Hits: 35

Hidayat Sikumbang

Pijar, Medan. Siapa yang tak kenal dengan Boy Candra? Penulis yang namanya meledak di pasaran lewat karya-karyanya yang menggugah perasaan lewat tulisan. Boy hadir sebagai pemateri dalam Seminar Kepenulisan Nasional yang diselenggarakan Lembaga Pers Mahasiswa Dinamika Universitas Islam Negeri Sumatra Utara (LPM Dinamika UINSU) pada Minggu, (13/10).

Seminar yang diselenggarakan di Aula Lantai 2 Kampus II UINSU ini dimulai pada pukul 8 pagi. Dalam acara ini, LPM Dinamika UINSU sekaligus memperkenalkan buku Selapik Seketiduran. Buku ini berisikan ungkapan hati sekaligus pengalaman-pengalaman para awak Dinamika.

“Seminar Kepenulisan Nasional ini adalah bagian dari serangkaian acara dalam PeNa Persma. PeNa Persma itu adalah Pelatihan Nasional Pers Mahasiswa, kegiatan UINSU. Dan kali ini, kita bisa mengundang dua penulis sekaligus. Ada Uda (sebutan Abang; dalam Bahasa Minang) Boy Candra, dan Kak Ahimsa Azaleav,” ucap Iin Prasetyo, ketua panitia.

Tarian Tujuh Etnis Sumatra Utara yang ditampilkan saat pembukaan Seminar Kepenulisan Nasional (13/10) Fotografer: Hidayat Sikumbang
Tarian Tujuh Etnis Sumatra Utara yang ditampilkan saat pembukaan Seminar Kepenulisan Nasional (13/10) (Fotografer: Hidayat Sikumbang)

Dalam seminar tersebut, Boy mengutuk keras setiap pembajakan buku yang beredar di pasaran. “Pernah ada yang bilang, kamu kalau mau pinter baca aja buku bajakan karena jauh lebih murah. No. Itu bukan cara pintar untuk pintar. Sekarang begini, kamu mau pintar tetapi cara kamu jadi untuk pintar itu sama sekali tidak pintar. Bagaimana?” ucap pria berdarah Minang ini.

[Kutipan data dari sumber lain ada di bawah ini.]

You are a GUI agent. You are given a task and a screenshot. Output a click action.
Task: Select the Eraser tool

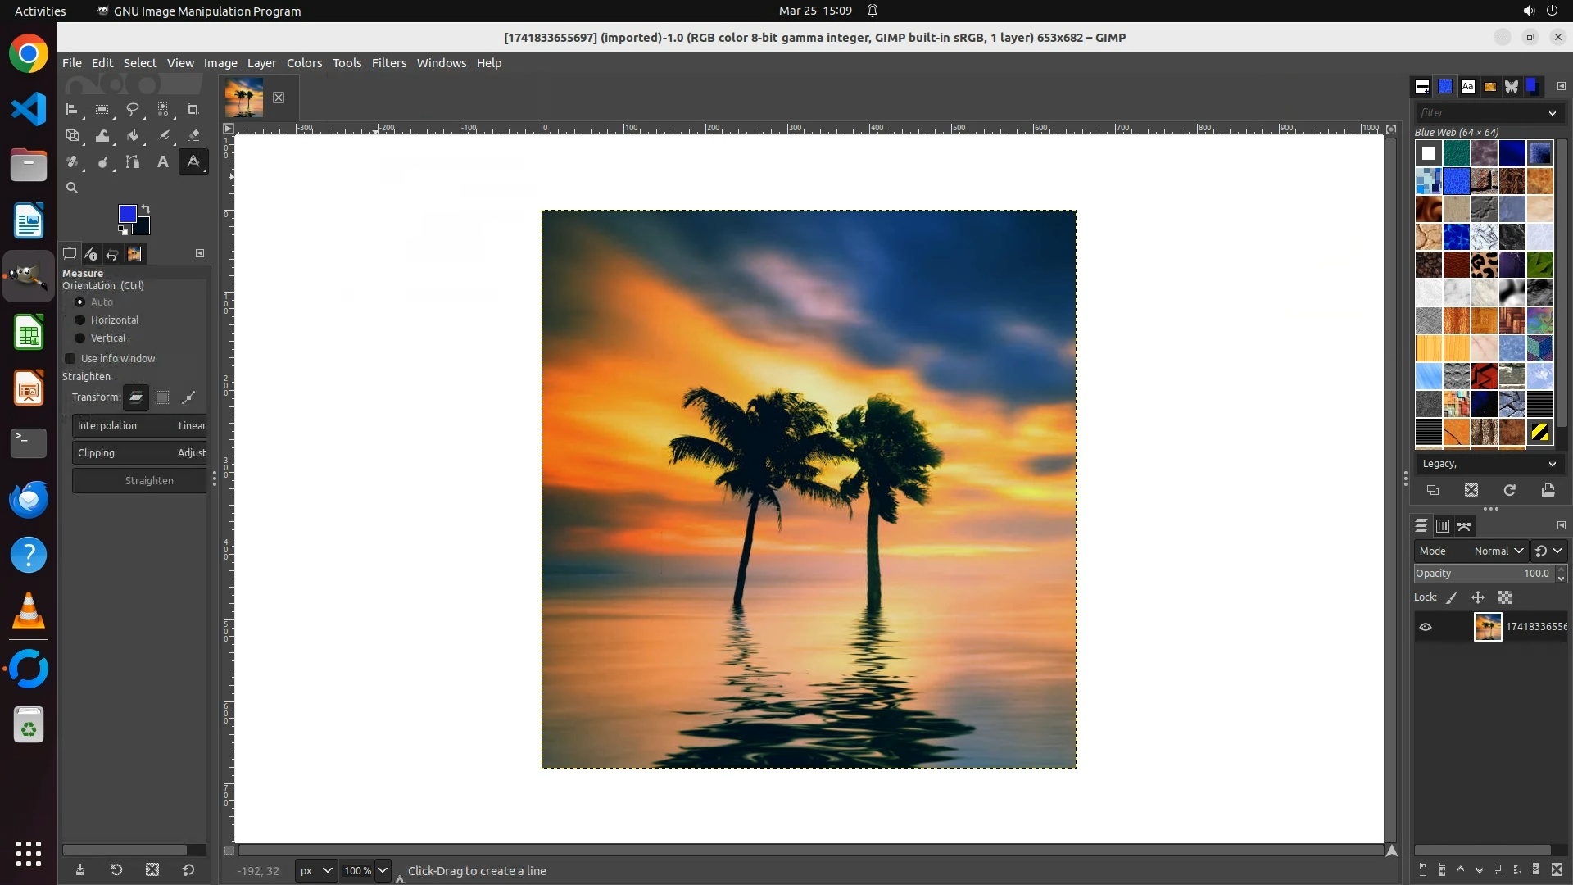(x=193, y=136)
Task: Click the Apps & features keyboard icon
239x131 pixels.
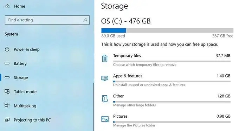Action: (105, 78)
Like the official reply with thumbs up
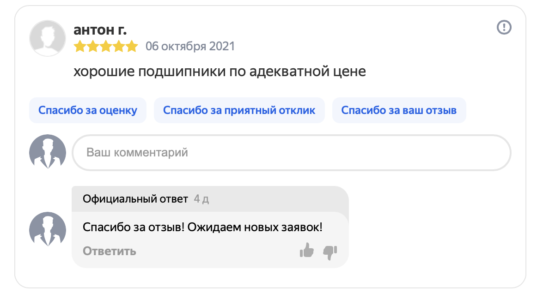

Sebelumnya, Boy Candra pernah membagikan tweet lewat akun sosial media pribadinya, dua tahun lalu. Tepat pada tanggal 1 Agustus 2017 lewat Twitter, beliau menuliskan sebuah pesan yang berisikan, “Seorang remaja yang sering membeli buku bajakan akhirnya menerima balasan dari semesta; pasangannya dibajak oleh orang lain.”

Di samping rendahnya minat baca, pembajakan Buku juga menjadi permasalahan yang pelik di negeri ini. Selain Boy Candra, penulis sekelas Eka Kurniawan pernah mengeluhkan tentang pembajakan. “Akhir-akhir ini industri perbukuan terutama penerbit-penerbit kecil dan para penulis, menjerit dalam ketidakberdayaan menghadapi pembajakan buku,” ungkap Eka dalam akun Facebook miliknya.

Permasalahan pembajakan adalah masalah klasik dari tahun ke tahun. Untuk tahun ini saja, 12 penerbit di Jogja telah melaporkan pembajakan ini. Kerugian yang ditaksir pun tak tanggung-tanggung, pihak penerbit mengklaim telah rugi 60% dalam kurun waktu dua tahun. Selain penerbit, penulis pun turut serta menjadi korban akibat pembajakan ini.

“Sebenarnya, jangan salah paham dahulu. Kalau kita membeli buku yang bajakan, yang dirugikan bukan hanya penerbit. Ada penulis. Ada yang desainer grafis yang membuat halaman buku. Ada security. Masing-masing dari orang yang terlibat di satu buah buku akan merugi. Kalau sudah merugi, pasti tidak akan ada kelanjutan. Security akan dipecat, anaknya, istrinya akan susah makan,” ungkap Boy.

Seminar kali ini menjadi perhatian tersendiri bagi Mickyal Mashuri Lubis, salah satu peserta seminar yang berasal dari Universitas Riau. Micky, sapaan akrabnya mengakui sangat menyukai topik pembahasan dari seminar ini. “Seminar kali ini sangat bermanfaat bagi mahasiswa yang berkeinginan untuk menulis. Ada Boy Candra dan Ahimsa Azaleav. Mereka berdua juga mampu memotivasi seluruh peserta seminar agar bisa lebih bersemangat dalam menulis,” ungkapnya.